К. Кернейз, Le Karma Yoga, ou l’action dans la vie selon la sagesse hindoue [Кармайога, или действие в жизни согласно индуистской мудрости] (Издательство Jules Tallandier, Париж). – Эта книга, несомненно, более «безобидна», чем его же Йога Запада, о которой мы уже говорили ранее; однако, несмотря на название, нельзя сказать, что она содержит заметно больше подлинной «индусской мудрости». Напротив, мы найдем там всякие вполне западные вещи: идеи «реинкарнации», «моральные» соображения в самом обычном смысле этого слова, попытки сближения с современными научными теориями, а также с неизбежным психоанализом. Чтобы понять уровень компетенции автора в том, что касается индусских учений, достаточно посмотреть, например, на более чем причудливую интерпретацию, которую он дает символизму слога Ом (который, по его мнению, состоит только из двух элементов), или на тождество, которое он пытается установить между Анандой и «сексуальностью»! Отметим также довольно забавную ошибку: тибетское слово Бардо, буквально «между двумя», является обозначением «промежуточного мира», иначе говоря, психической сферы; но он полагал, что это слово относится к «человеческой личности после смерти» или к «бестелесной сущности», так что он говорит о «выходе из Бардо», об «общении между Бардо и его окружением» и так далее; он, однако, ссылается на традицию Бардо Тхёдол; как же он её читал? Этих нескольких примеров вполне достаточно; мы сочувствуем несчастным читателям, которые, не имея никакого представления о восточных учениях, примут на веру «изложение», которое им дается в подобных трудах!

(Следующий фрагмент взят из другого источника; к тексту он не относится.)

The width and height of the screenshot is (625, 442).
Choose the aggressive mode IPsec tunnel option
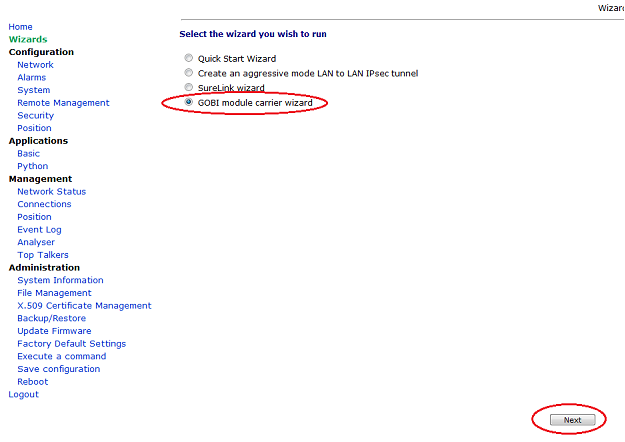pyautogui.click(x=189, y=73)
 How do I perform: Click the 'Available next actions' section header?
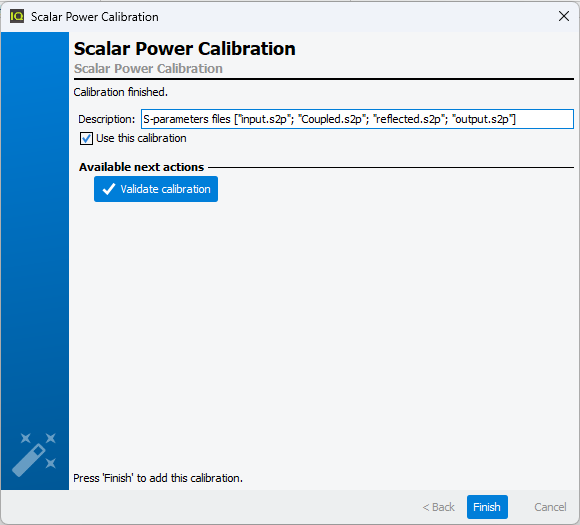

Шри Рамана Махарши, Maharshi’s Gospel [Евангелие Махарши] (Издательство Sriramanasraman, Тируваннамалай, Южная Индия). – Этот маленький томик был опубликован по случаю шестидесятилетия Шри Раманы 27 декабря 1939 года; это, как и большинство предыдущих, сборник ответов, данных им на вопросы, заданные разными учениками. Основные темы, к которым они относятся: отказ от плодов действия, тишина и уединение, контроль над умом, отношения Бхакти и Джняны, «высшее я» и индивидуальность, реализация «высшего я», роль гуру в его двойном значении «внешнем» и «внутреннем». Особо отметим сказанное по поводу действия [karma]: само по себе оно не является препятствием для реализации, а вот идея о том, что это «я» действую, и усилие, которое прилагается, чтобы воздерживаться от действия, а также чтобы действовать, – это препятствие; действие, совершаемое с полным отрешением, не затрагивает существо. Отметим также касаемо эффекта того, что можно назвать «действием присутствия»: передача Знания может реально происходить только в тишине, путём излучения внутренней силы, которая несравнимо мощнее речи и всех других проявлений какой-либо внешней деятельности; это, в сущности, и есть подлинное учение о «недеянии».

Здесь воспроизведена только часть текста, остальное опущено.